5. Compensation. As payment for the Services during the Term, Company shall pay Consultant a consulting fee of $500,000 per year, which shall be paid in substantially equal installments on a monthly basis. In addition, for the period beginning on the Effective Date through June 30, 2023, the Company shall reimburse Consultant for the cost of COBRA premiums (together with the consulting fee, the “Consulting Fees”). Subject to Consultant’s compliance with the terms of this Agreement, any earned Consulting Fees shall be paid in arrears by the fifteenth (15th) day of the month following the month in which the Services were performed.

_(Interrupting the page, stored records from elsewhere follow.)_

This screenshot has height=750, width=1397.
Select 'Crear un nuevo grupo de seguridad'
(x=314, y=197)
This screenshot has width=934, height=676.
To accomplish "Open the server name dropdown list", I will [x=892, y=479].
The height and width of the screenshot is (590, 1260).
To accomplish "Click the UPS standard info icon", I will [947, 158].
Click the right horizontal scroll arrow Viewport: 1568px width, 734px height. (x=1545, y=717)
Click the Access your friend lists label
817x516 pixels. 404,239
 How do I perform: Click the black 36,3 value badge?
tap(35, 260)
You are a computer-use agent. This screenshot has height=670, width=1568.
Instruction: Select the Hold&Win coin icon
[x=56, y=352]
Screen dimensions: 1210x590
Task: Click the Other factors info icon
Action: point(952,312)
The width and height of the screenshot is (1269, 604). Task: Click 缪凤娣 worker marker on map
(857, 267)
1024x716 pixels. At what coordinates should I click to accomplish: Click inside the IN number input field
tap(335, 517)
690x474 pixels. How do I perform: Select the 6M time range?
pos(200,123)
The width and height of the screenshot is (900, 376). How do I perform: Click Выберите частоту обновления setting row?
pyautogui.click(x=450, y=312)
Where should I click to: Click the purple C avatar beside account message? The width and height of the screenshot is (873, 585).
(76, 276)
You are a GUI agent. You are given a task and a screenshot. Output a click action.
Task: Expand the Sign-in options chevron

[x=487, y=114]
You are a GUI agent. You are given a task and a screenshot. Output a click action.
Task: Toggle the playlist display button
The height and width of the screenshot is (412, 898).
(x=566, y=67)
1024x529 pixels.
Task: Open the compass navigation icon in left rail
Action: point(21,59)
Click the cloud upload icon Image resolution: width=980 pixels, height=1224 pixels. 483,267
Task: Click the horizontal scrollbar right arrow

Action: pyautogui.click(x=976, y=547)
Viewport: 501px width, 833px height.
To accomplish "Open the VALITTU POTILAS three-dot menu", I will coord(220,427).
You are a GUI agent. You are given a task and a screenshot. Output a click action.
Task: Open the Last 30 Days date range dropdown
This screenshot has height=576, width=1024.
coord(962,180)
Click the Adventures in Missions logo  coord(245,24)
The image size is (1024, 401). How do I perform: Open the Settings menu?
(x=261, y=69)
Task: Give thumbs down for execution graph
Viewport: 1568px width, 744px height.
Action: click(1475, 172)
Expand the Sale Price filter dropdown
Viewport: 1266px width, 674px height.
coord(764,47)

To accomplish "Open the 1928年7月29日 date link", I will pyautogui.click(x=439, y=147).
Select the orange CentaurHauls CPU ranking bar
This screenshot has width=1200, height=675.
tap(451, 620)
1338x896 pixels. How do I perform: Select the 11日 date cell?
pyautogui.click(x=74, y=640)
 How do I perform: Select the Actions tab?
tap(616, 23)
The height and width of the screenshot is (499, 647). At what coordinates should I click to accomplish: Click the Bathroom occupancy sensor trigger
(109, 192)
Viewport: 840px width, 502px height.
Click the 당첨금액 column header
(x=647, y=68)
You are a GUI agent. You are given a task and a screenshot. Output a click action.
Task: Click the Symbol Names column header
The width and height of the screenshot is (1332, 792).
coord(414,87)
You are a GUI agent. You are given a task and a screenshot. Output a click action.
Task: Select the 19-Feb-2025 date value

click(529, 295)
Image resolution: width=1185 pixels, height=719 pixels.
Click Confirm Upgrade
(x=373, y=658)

6. Equity. While serving as Chief Financial Officer of the Company, Consultant was granted time-based and performance-based equity awards, a portion of which remain unvested as of the Effective Date. The unvested portion of such awards will continue to vest during the Term in accordance with the terms of such awards.
7. Term. The term of this Agreement shall commence on the Effective Date and shall terminate on December 31, 2023 (the “Term”).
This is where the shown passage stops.